Data: 2004-10-18 05:07:01
Temat: Re: Czy kto? wie?
Od: "Sokrates" <d...@p...fm>
Pokaż wszystkie nagłówki
Uzytkownik "Zygmunt Switala" <z...@s...dynup.net> napisal w
wiadomosci news:2tf0f7F200f8nU1@uni-berlin.de...
> Chodzilo o bezpodstawnosc. Rcje miec mogla jego zona gdyby z nim brala
> udzial w jakim spotkaniu swojego towarzystwa i tam Sokrates narozrabialby.
> Poniewaz - wg tekstow Sokratesa :o) - nigdy nie doszlo do jego udzialu w
jej
> spotkaniach towarzyskich, nie wiemy do czego mogloby dojsc.
Dokladnie trafiasz w sedno sprawy!

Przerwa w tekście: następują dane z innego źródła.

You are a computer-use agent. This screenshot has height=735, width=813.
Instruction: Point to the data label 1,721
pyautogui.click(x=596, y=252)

Nawet jesli gdzies kiedys zachowalem sie
w sposób oryginalny, to na pewno nie na minus. Potrafie ludzi "zaskakiwac"
(za mocne slowo) ale w sposób pozytywny. Moze nie bywalismy w towarzystwach,
ale mamy grono znajomych z którymi utrzymujemy kontakty. W tym wzgledzie nie
slyszalem od niej, ze ma wobec mnie jakies poczucie niewlasciwego
zachowania. Dziwne.
> >> c) To, ze pozwolil sobie (wazne) slowa swej malzonki okreslic na grupie
> >> jako wymysl jest b.brzydkie i swiadczy o jego braku szacunku do
> >> szlachetnej malzonki.
Ale piszesz pierdoly. Jesli cos jest wymyslem to nim jest i nazywam to po
imieniu, choc istnieja równiez synoimy w jezyku polskim. Wypraszam sobie
jakiekolwiek sugerowanie mojego braku szacunku do osoby, która kocham.